Arnes Jo Inge, Hapfelmeier Alexander, Horsch Alexander, Braaten Tonje
Department of Computer Science, Faculty of Science and Technology, UiT The Arctic University of Norway, Tromsø, Norway.
Institute of AI and Informatics in Medicine, TUM School of Medicine, Technical University of Munich, Munich, Germany.
Front Epidemiol. 2023 Dec 18;3:1283705. doi: 10.3389/fepid.2023.1283705. eCollection 2023.

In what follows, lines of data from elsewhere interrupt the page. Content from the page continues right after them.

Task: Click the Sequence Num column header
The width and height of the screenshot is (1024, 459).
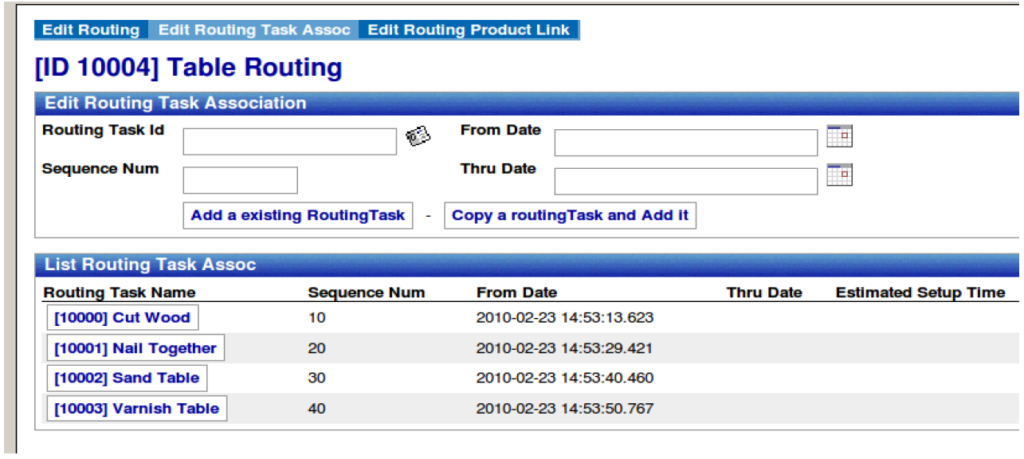Action: (x=366, y=293)
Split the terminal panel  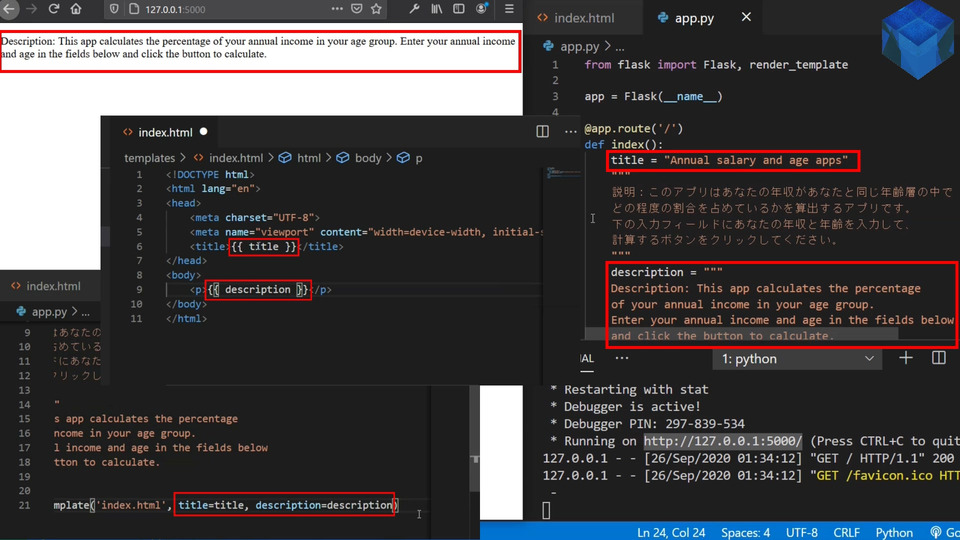tap(939, 358)
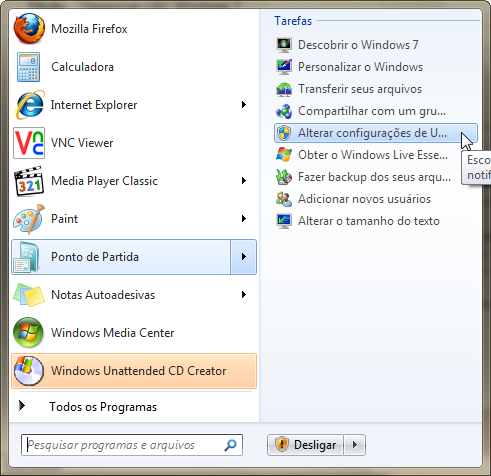Open the Mozilla Firefox icon
The image size is (491, 476).
(29, 29)
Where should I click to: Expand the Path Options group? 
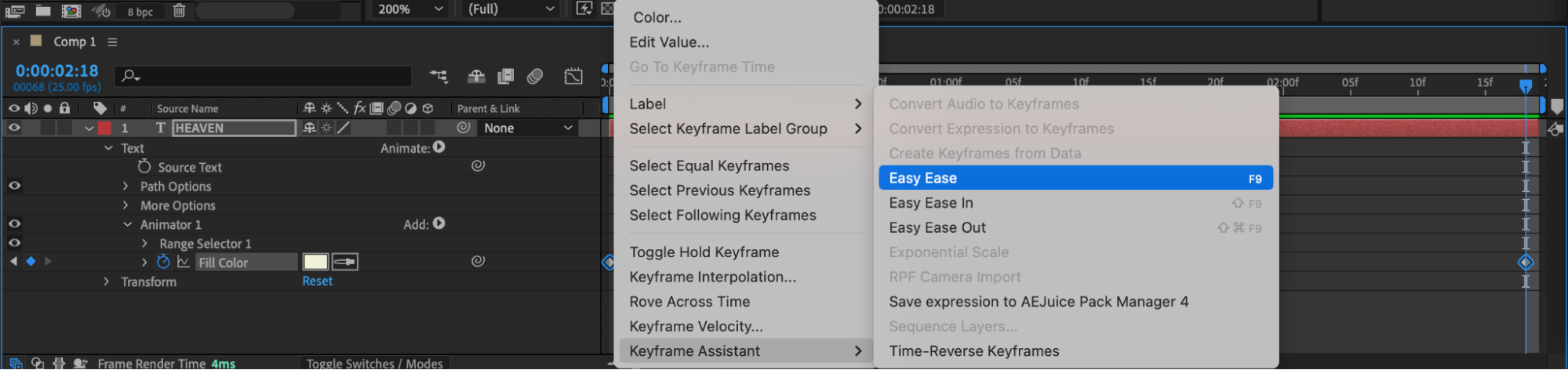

Non-linear regression modeling is common in epidemiology for prediction purposes or estimating relationships between predictor and response variables. Restricted cubic spline (RCS) regression is one such method, for example, highly relevant to Cox proportional hazard regression model analysis. RCS regression uses third-order polynomials joined at knot points to model non-linear relationships. The standard approach is to place knots by a regular sequence of quantiles between the outer boundaries. A regression curve can easily be fitted to the sample using a relatively high number of knots. The problem is then overfitting, where a regression model has a good fit to the given sample but does not generalize well to other samples. A low knot count is thus preferred. However, the standard knot selection process can lead to underperformance in the sparser regions of the predictor variable, especially when using a low number of knots. It can also lead to overfitting in the denser regions. We present a simple greedy search algorithm using a backward method for knot selection that shows reduced prediction error and Bayesian information criterion scores compared to the standard knot selection process in simulation experiments. We have implemented the algorithm as part of an open-source R-package, knutar.
非线性回归建模在流行病学中常用于预测目的或估计预测变量与响应变量之间的关系。受限立方样条(RCS)回归就是这样一种方法,例如,它与Cox比例风险回归模型分析高度相关。RCS回归使用在节点处连接的三阶多项式来模拟非线性关系。标准方法是通过外边界之间的分位数的规则序列来放置节点。使用相对较多的节点可以很容易地将回归曲线拟合到样本上。问题在于过拟合,即回归模型对给定样本拟合良好,但对其他样本的泛化能力不佳。因此,节点数量较少更为可取。然而,标准的节点选择过程可能会导致在预测变量的稀疏区域表现不佳,尤其是在使用较少节点时。它还可能导致在密集区域出现过拟合。我们提出了一种简单的贪心搜索算法,使用向后方法进行节点选择,在模拟实验中,与标准节点选择过程相比,该算法显示出预测误差和贝叶斯信息准则得分有所降低。我们已将该算法作为开源R包knutar的一部分来实现。